Word on the Hill is that a Senate deal to end the partial government shutdown and lift the debt ceiling will be reached on Tuesday. Although specific details are murky and subject to change, the broad outlines of the deal indicate a complete victory for Sen. Harry Reid and the Democrat caucus. With the partial government shutdown entering its third week, it looks increasingly likely that the GOP will gain next to nothing from the stand-off.
The deal negotiated between Reid and GOP Leader Mitch McConnell would reopen the government through January 15th. The GOP had sought to lock-in lower levels of spending due to next year’s sequester cuts, but that seems off the table now. The deal would also raise the debt ceiling until early February. It sets up another contentious fight over spending and debt in the critical 2014 election year.
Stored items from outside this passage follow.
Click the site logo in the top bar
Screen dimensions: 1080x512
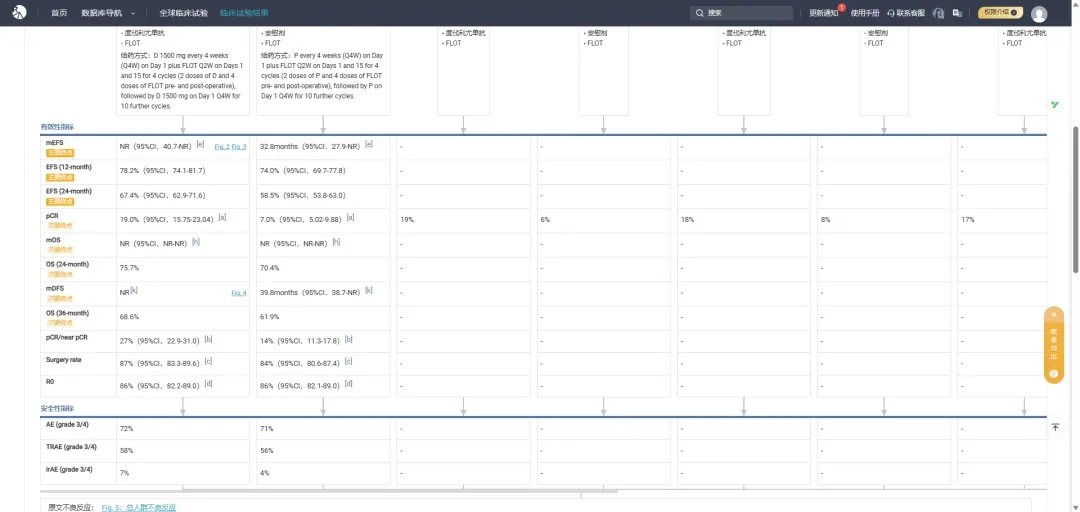(19, 12)
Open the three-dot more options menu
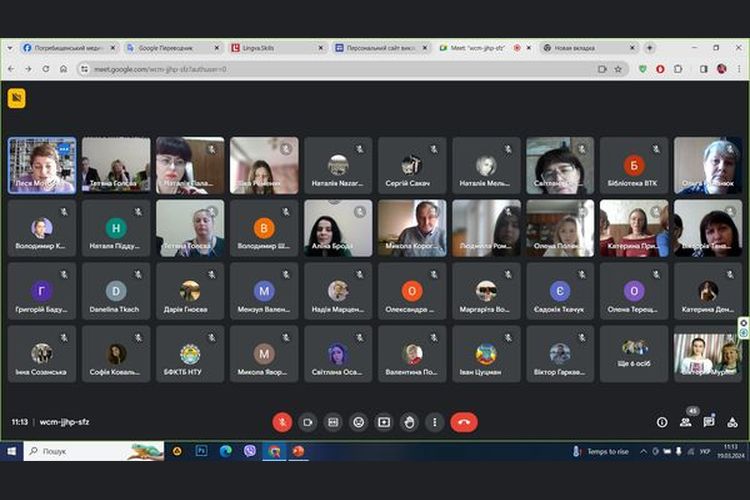This screenshot has height=500, width=750. click(x=434, y=422)
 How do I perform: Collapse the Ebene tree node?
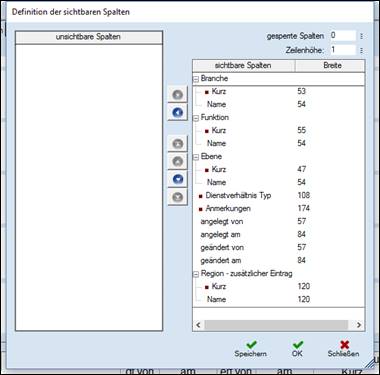[196, 157]
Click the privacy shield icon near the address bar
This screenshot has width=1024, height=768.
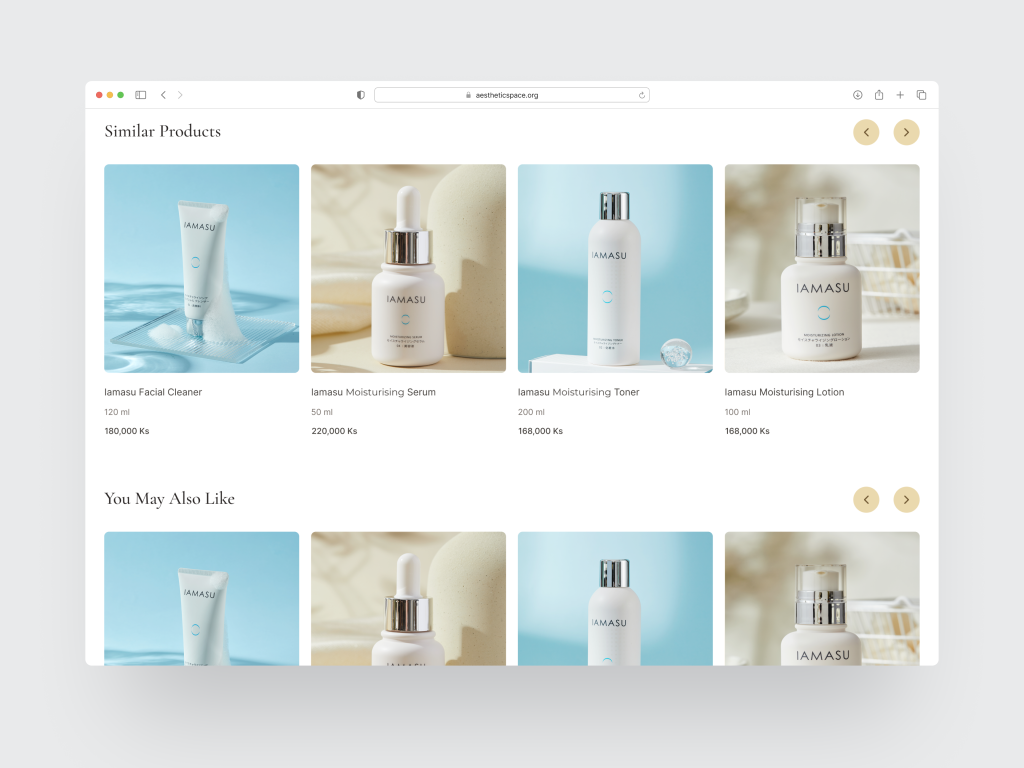coord(359,94)
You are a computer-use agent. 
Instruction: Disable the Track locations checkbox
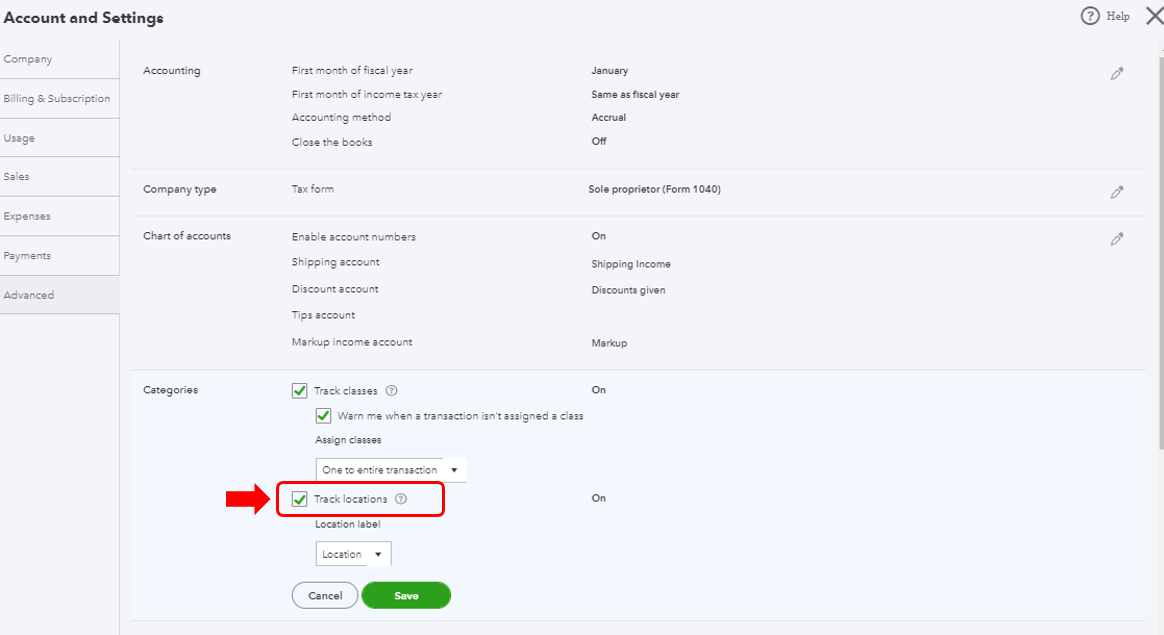(x=300, y=499)
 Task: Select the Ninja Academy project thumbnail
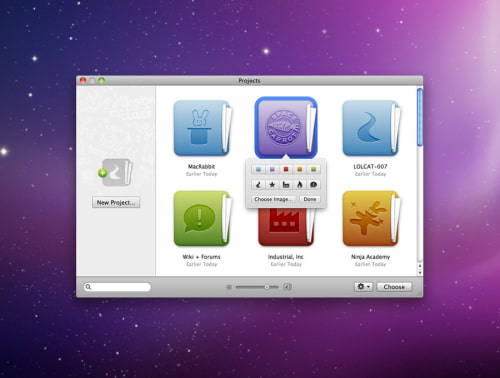(371, 219)
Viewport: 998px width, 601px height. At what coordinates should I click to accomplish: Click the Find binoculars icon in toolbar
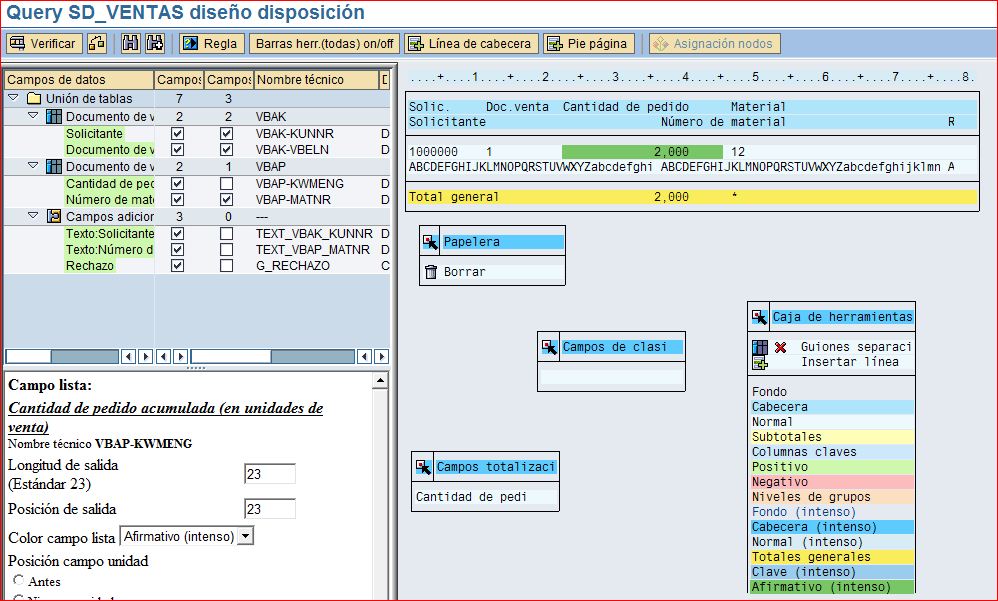[131, 44]
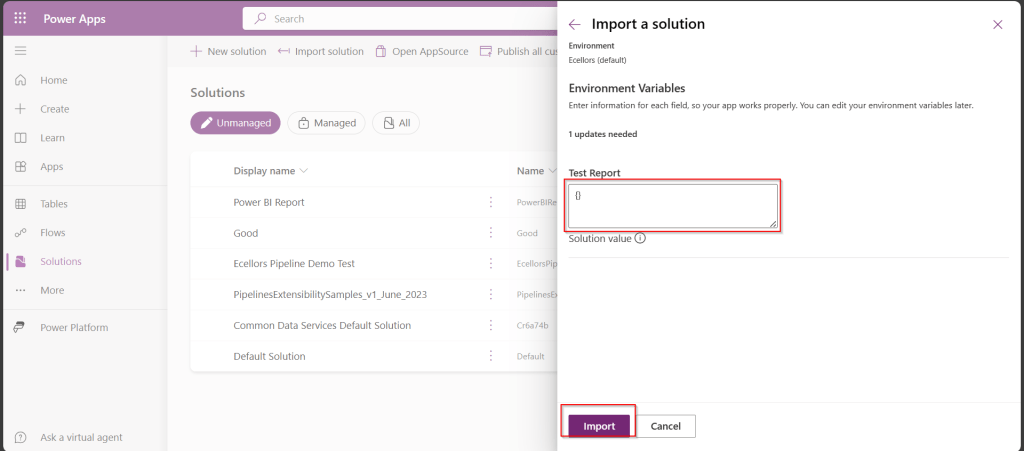Expand More in the left navigation
Image resolution: width=1024 pixels, height=451 pixels.
[x=52, y=290]
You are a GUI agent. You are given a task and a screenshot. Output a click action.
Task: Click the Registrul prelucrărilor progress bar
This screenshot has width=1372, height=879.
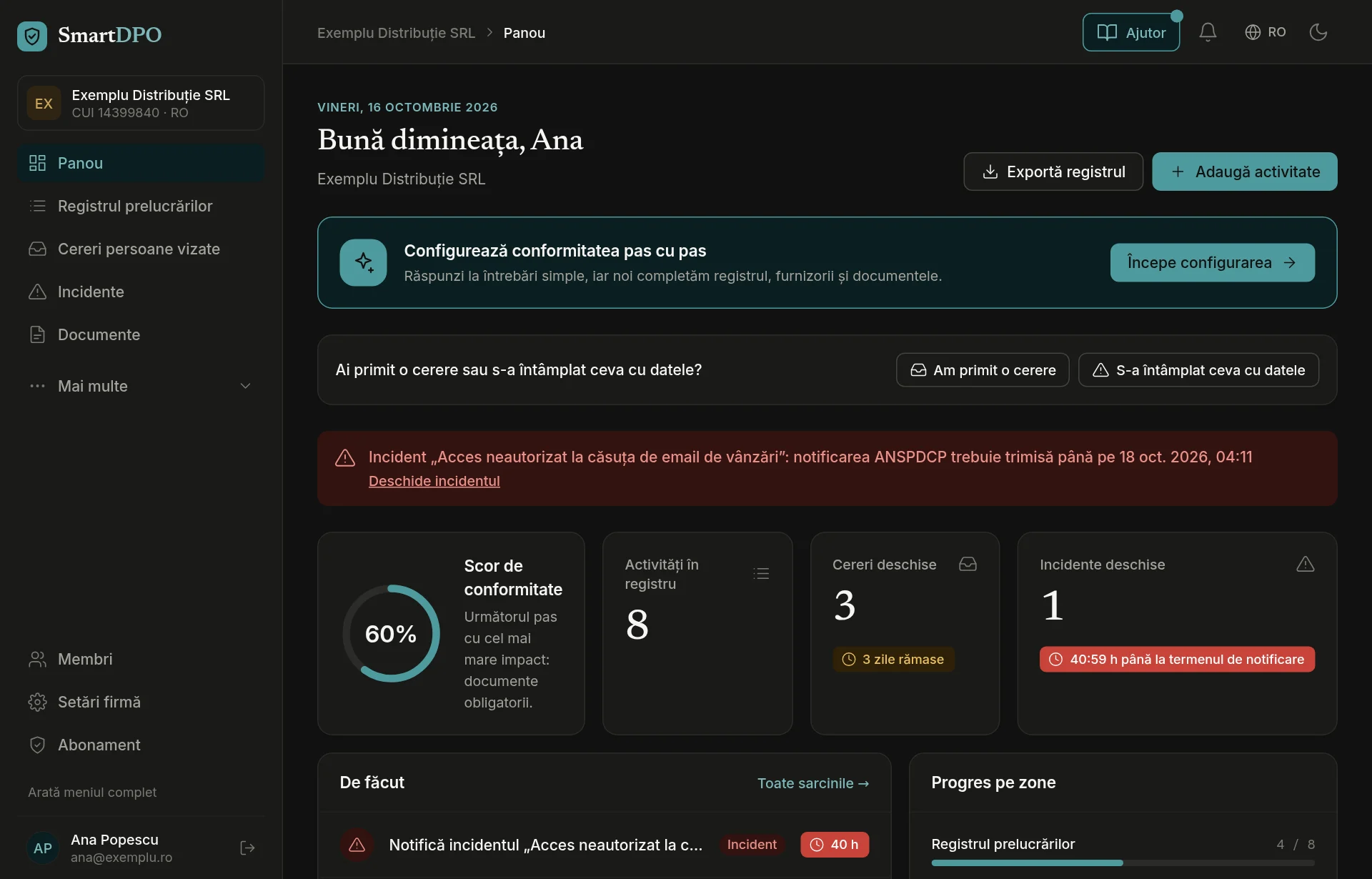pyautogui.click(x=1123, y=863)
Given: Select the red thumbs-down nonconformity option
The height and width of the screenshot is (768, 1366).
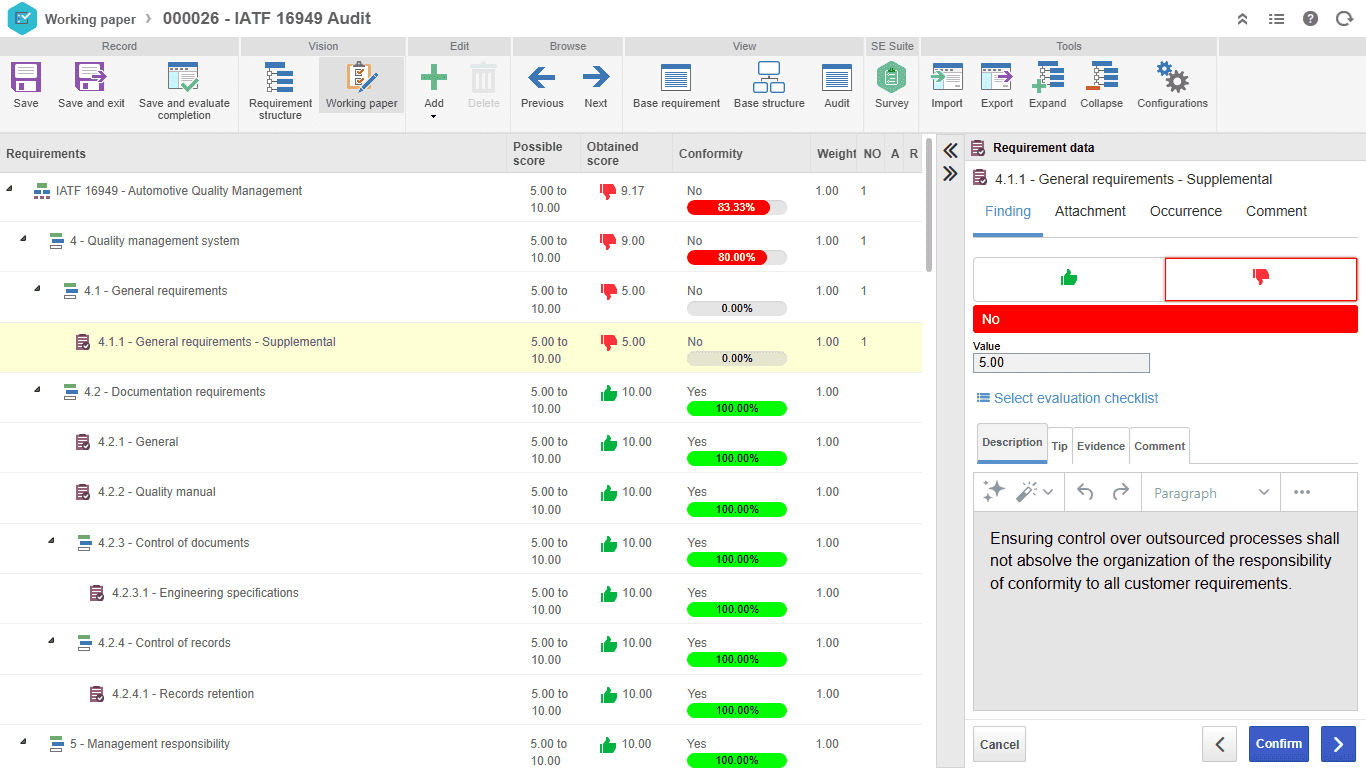Looking at the screenshot, I should 1261,279.
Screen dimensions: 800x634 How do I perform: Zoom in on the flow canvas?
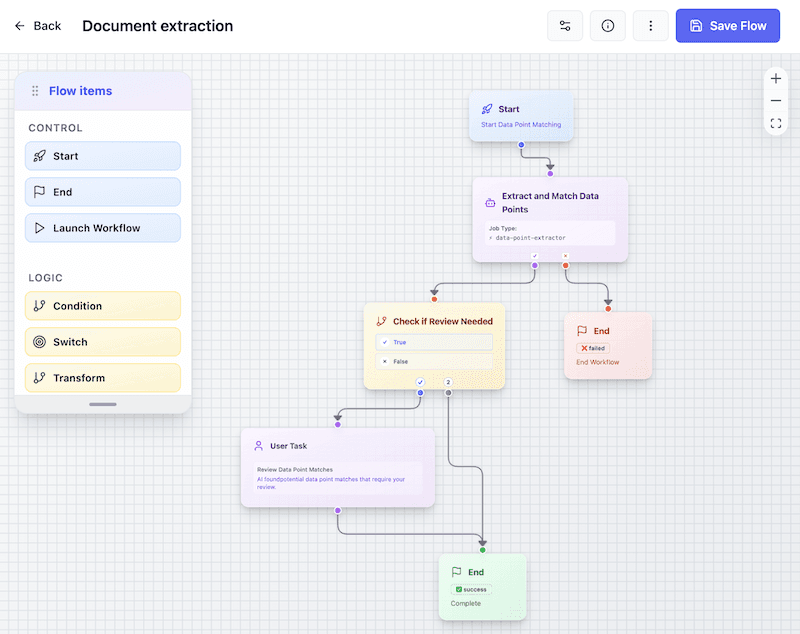[776, 78]
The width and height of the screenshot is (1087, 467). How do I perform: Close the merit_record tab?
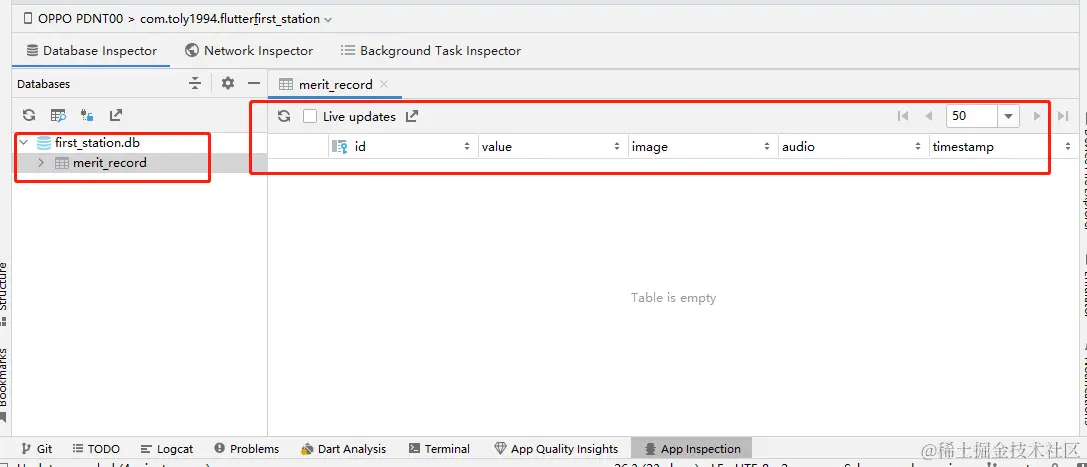point(384,84)
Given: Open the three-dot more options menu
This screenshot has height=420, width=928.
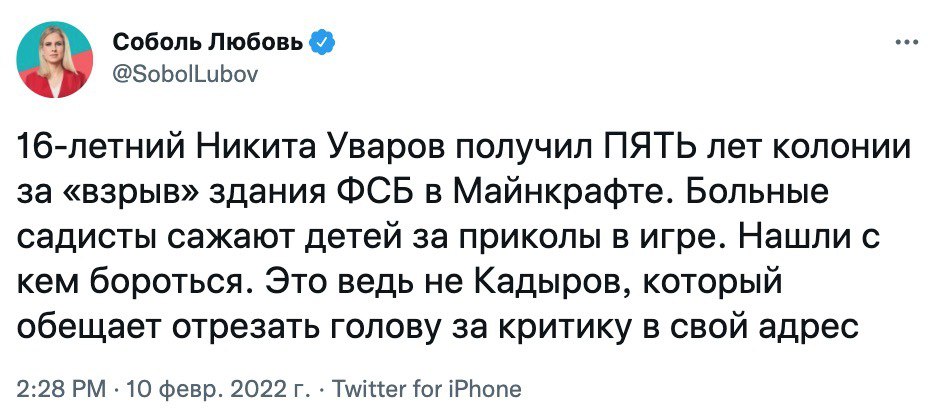Looking at the screenshot, I should (x=905, y=43).
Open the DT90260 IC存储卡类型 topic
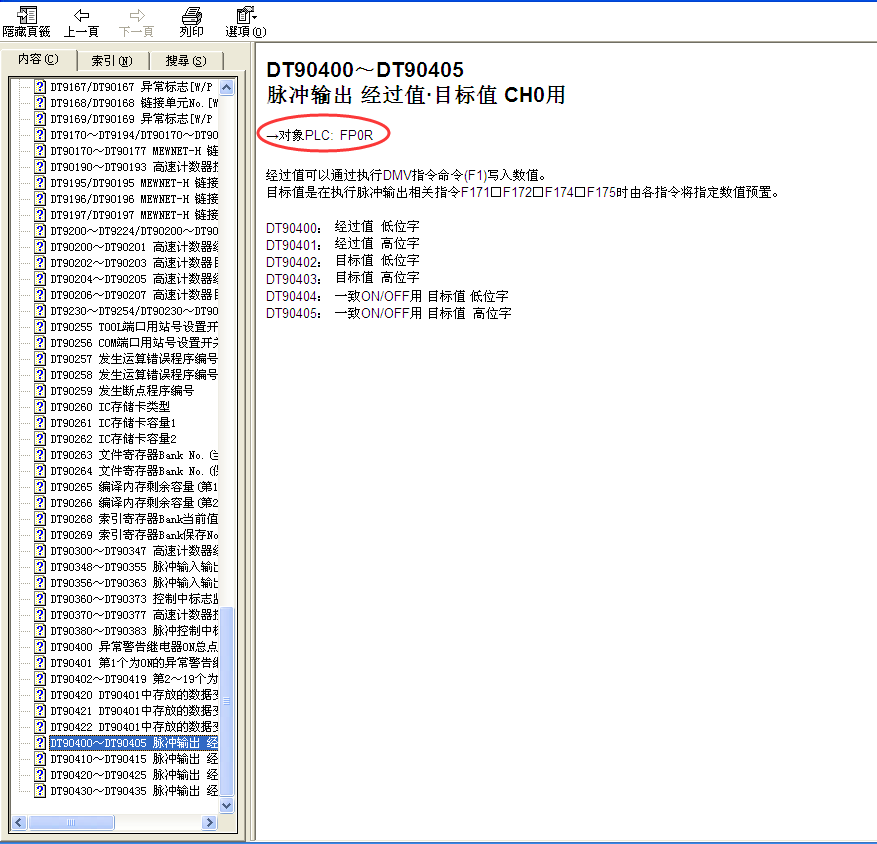The image size is (877, 844). click(110, 407)
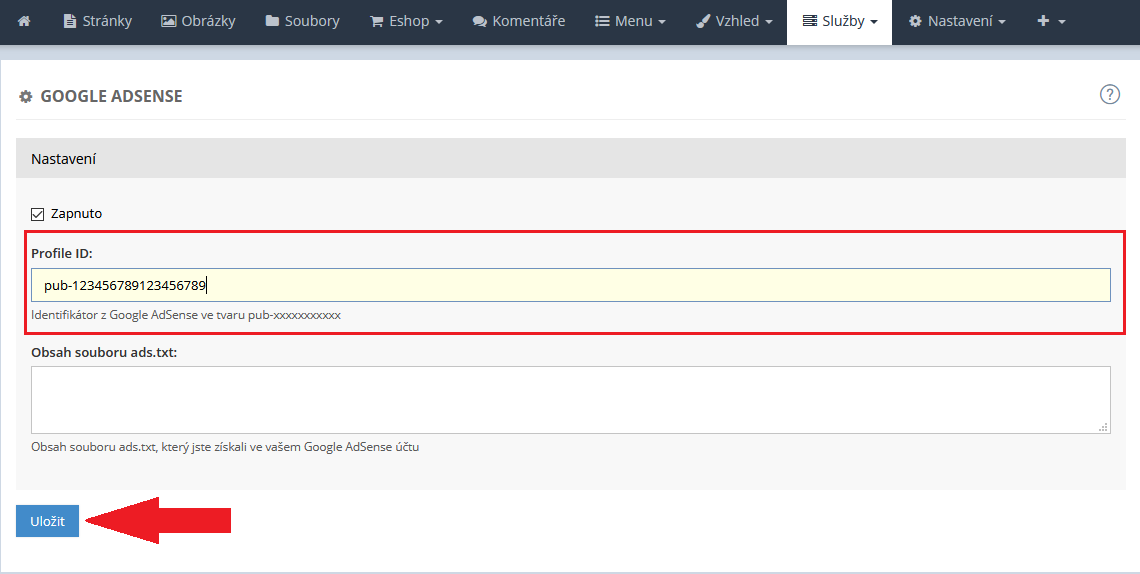Screen dimensions: 1140x574
Task: Expand the Menu dropdown
Action: point(630,21)
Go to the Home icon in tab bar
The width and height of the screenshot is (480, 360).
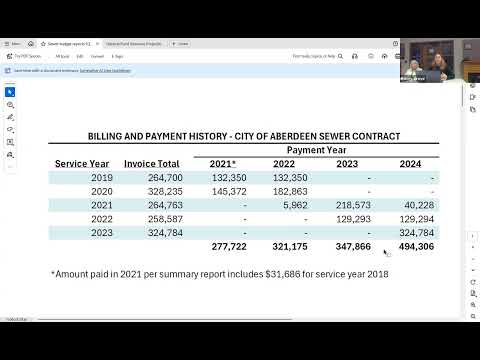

In exchange, the GOP secured the creation of a large bi-cameral, bi-partisan commission or committee to explore budget and spending reforms. It also secured a provision to force the Obama Administration to take steps to verify the income of people seeking ObamaCare subsidies. That requirement is in the existing law, but was waived recently by the Administration.
Democrats also seem to have secured a priority for their union allies. The deal, reportedly, would delay for one year ObamaCare’s “reinsurance” tax on group plans. Repealing this tax was a key policy goal for labor.
It is hard to see this deal as anything but a complete capitulation by the GOP. The national debt would increase, without corresponding spending cuts or other reforms. Federal spending would resume at a higher level than required by the Budget Control Act, passed in 2011. Given the GOP’s inability to secure any meaningful reforms in these negotiations, it is hard to imagine it would fair better with a commission.
If a deal is reached Tuesday, it could still take several days to pass the Senate. Any one Senator can object to the deal, forcing the Senate to consider the deal through its Byzantine process. It isn’t likely to pass the Senate until well after Treasury’s October 17 deadline for new borrowing authority.
If the House gets the deal several days past the debt deadline, the chamber will come under extraordinary pressure to approve the deal.